Portlanders are interested in learning about ranked-choice voting and will see more educational materials after the May 2024 primary

Woman holding an oversized mock ballot for ranked-choice voting.
Government Transition Advisory Committee member Leah Benson holds up a sample ranked-choice voting ballot.

Leah Benson, a panelist representing the Government Transition Advisory Committee, reminded the audience that more education on ranked-choice voting will come after the May 2024 primary election. Although ranked-choice voting has removed the need for primaries for city council contests, Portland voters still need to vote in the May primary for congressional and county representatives.

Panelists discussed how community engagement has informed every step of the process and how ranked-choice voting has led to increased representation

Dr. Melody E. Valdini, a PSU political science professor and member of the Independent District Commission, recapped the work that led to these charter amendments and how it informed the districting process.

“It was crucial to our work to hear what people wanted. Some neighborhoods did not want to be divided,” she explained, recounting the engagement done last summer. While some neighborhoods did not want to be divided, other neighborhoods, like those in north Portland and east of I-205, advocated to be in their own districts to have an opportunity to address the issues in their communities. This is one of the benefits of voting in geographic districts and using ranked-choice voting.

Community members asked about challenges, the cost of the transition, the relationship between the mayor and city administrator, and how election officials plan on relaying results

6 rows of audience members watching 3 people presenting in front of a large screen and easel to the side.
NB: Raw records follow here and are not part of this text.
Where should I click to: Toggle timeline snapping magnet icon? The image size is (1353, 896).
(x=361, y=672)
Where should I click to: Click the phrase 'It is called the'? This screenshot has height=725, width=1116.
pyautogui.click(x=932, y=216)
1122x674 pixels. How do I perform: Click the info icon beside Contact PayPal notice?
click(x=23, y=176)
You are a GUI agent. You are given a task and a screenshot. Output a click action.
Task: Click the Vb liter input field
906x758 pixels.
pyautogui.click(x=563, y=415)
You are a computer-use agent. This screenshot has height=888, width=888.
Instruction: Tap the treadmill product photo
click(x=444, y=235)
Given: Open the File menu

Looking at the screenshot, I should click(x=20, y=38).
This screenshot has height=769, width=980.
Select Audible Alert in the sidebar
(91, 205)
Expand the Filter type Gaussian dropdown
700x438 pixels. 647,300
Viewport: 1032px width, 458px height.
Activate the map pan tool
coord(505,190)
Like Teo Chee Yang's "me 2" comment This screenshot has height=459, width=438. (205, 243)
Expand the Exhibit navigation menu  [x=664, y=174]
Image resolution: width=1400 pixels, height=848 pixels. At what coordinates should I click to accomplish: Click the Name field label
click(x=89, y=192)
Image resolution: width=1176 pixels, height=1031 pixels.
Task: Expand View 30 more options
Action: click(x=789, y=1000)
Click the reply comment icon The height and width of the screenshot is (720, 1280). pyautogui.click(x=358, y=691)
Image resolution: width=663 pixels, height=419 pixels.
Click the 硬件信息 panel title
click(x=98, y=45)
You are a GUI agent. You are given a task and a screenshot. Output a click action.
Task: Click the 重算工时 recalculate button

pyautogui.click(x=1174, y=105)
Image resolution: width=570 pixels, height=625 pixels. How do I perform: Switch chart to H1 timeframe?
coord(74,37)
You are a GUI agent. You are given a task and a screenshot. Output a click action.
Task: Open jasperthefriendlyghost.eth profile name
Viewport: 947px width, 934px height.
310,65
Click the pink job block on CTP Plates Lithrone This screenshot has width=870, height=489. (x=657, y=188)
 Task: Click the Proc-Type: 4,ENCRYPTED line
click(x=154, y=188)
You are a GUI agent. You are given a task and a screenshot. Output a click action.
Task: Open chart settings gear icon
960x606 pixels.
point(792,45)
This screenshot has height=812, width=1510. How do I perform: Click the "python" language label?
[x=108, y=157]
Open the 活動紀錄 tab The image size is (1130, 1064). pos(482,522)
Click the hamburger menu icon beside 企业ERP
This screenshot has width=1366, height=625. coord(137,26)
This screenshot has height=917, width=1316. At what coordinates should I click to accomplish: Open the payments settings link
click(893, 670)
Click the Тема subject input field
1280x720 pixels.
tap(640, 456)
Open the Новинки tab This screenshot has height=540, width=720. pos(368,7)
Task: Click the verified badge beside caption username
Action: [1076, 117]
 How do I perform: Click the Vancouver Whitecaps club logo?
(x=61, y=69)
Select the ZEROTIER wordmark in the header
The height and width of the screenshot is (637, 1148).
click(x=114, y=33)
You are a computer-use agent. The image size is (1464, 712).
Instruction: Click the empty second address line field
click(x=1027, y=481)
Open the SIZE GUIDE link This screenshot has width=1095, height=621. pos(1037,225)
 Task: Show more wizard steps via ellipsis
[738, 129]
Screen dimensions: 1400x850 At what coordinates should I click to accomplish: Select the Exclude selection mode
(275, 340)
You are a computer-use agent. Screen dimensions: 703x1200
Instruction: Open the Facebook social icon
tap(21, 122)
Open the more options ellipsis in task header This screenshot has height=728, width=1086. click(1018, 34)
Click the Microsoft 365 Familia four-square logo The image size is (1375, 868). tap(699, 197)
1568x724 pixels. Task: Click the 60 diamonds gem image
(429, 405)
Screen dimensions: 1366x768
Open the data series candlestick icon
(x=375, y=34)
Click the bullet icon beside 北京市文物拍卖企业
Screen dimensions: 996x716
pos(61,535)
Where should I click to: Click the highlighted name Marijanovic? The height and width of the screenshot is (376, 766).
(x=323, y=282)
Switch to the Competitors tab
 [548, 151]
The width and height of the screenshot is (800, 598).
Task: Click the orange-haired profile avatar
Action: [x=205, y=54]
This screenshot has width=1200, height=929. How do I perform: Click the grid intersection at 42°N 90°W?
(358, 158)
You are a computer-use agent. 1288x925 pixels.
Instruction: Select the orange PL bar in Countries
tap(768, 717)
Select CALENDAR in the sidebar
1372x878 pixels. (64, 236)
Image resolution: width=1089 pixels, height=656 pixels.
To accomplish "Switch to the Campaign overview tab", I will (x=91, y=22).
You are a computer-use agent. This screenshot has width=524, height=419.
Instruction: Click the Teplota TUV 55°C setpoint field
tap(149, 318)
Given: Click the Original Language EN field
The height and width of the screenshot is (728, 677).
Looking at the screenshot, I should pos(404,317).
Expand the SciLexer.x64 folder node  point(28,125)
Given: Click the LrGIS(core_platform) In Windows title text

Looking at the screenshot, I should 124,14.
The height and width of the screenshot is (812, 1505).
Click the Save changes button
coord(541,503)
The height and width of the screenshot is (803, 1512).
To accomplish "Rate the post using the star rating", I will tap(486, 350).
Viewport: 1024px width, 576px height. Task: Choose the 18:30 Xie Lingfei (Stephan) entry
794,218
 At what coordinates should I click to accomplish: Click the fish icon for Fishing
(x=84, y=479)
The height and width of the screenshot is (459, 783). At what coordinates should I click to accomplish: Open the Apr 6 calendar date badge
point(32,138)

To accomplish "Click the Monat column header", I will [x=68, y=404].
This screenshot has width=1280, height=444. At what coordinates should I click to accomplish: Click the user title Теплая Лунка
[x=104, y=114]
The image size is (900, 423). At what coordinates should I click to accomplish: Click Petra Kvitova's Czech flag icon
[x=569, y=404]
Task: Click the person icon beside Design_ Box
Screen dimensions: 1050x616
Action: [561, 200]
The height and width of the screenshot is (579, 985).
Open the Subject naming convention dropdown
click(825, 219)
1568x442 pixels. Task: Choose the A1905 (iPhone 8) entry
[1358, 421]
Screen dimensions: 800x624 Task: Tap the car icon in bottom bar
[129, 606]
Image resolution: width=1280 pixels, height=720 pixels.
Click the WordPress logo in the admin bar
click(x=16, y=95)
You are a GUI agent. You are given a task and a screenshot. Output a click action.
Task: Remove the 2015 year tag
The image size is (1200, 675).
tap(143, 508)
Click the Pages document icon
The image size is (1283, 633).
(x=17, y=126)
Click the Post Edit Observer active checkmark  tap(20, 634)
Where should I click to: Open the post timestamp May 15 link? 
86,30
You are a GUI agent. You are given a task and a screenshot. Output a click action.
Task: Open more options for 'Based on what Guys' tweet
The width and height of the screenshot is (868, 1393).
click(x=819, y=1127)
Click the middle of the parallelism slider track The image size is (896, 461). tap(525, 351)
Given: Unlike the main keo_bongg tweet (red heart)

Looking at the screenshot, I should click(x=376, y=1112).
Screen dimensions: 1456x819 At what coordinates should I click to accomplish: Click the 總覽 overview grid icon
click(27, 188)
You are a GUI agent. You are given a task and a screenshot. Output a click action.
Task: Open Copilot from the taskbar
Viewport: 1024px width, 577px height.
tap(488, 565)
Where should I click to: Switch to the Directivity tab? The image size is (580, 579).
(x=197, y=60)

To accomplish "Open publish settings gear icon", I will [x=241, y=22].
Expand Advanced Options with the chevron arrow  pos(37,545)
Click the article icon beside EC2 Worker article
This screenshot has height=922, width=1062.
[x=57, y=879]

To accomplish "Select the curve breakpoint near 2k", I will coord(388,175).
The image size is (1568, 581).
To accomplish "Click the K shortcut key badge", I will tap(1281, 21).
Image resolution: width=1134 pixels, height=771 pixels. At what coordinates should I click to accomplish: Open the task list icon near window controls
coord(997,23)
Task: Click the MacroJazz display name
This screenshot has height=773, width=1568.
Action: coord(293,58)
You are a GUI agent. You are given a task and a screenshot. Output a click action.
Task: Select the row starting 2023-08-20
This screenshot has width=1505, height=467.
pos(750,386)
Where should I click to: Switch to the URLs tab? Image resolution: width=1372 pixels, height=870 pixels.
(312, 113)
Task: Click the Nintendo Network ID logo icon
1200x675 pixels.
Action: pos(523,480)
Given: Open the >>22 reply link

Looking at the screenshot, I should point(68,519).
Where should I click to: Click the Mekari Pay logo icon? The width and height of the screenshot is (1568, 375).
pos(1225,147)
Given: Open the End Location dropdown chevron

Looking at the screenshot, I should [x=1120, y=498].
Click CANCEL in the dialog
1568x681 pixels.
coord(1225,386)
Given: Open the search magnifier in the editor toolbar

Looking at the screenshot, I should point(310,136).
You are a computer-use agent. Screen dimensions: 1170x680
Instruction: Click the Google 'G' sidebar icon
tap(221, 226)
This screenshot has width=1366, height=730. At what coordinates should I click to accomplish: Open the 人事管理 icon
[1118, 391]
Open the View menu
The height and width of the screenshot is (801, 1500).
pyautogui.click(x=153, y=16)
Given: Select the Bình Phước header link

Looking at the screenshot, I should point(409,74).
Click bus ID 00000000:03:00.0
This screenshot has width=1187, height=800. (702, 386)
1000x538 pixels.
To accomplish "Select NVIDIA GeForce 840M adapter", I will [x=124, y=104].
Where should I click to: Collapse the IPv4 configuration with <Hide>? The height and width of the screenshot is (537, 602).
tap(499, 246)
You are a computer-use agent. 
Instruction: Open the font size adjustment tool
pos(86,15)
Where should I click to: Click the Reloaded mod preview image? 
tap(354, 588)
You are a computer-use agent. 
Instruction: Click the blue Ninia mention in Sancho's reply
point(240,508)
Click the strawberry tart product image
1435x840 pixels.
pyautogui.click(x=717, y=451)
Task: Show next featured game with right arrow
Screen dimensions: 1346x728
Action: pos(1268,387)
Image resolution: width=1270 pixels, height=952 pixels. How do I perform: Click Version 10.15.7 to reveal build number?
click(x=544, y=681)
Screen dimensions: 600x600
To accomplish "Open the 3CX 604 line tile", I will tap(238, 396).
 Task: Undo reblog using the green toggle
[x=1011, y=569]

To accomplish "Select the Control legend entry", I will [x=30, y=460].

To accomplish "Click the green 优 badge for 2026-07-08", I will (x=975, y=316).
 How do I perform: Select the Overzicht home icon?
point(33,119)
Moderator Dr. Marisa Zapata, a professor and co-director of the Institute for Metropolitan Studies at PSU, and community members then closed the event with some questions for panelists.

Two questions, which focused on the transition project’s challenges and cost, were answered by Tate White, a member of the transition team. She highlighted the short timeline for implementation and the number of human resources needed to make the change as some of the project’s greatest challenges. The change in organizational structure affects the City’s 7,000 employees and the transition project must set them and the new  elected officials up for success. Although the charter amendments must be in place by the end of this year, Tate pointed out, “The transition doesn’t end on Jan. 1, 2025. There’s a bit of a phased approach and we have more work ahead.”

Regarding the costs associated with the transition, she reminded audience members of how this transition enables the City to be more forward thinking. “There is a cost to governance. It’s a smaller piece of the pie, but we can’t do things well without an investment.”

Audience members were also interested in the different forms of government explored by the charter commission, which led to a question about the roles and responsibilities of the mayor and city administrator and how these two executives might work together. Dr. Richard Clucas, a political science professor at PSU, elaborated on the separation of powers between the mayor and city administrator and explained that much of the relationship between the mayor and city administrator will depend on the people in those roles. “You want a cooperative system of government, where people are working together.”

The panel ended with a question on building legitimacy in the community around election results and ranked-choice voting, especially if voters are confused on how votes are tabulated.

Grace Ramsey, co-founder of Democracy Rising, an organization supporting the City's voter education campaign, offered some lessons learned in other cities that implemented ranked-choice voting – some cities released results immediately and another city projected each round of tabulation onto city hall so community members could see how votes were distributed. "Voters can accept what they can expect,” she said before encouraging the audience to keep a record of how they voted so they could follow along with the results.

“We have to convince voters to trust us,” said Dr. Valdini. “We have a slightly different system, but it’s not wildly different.”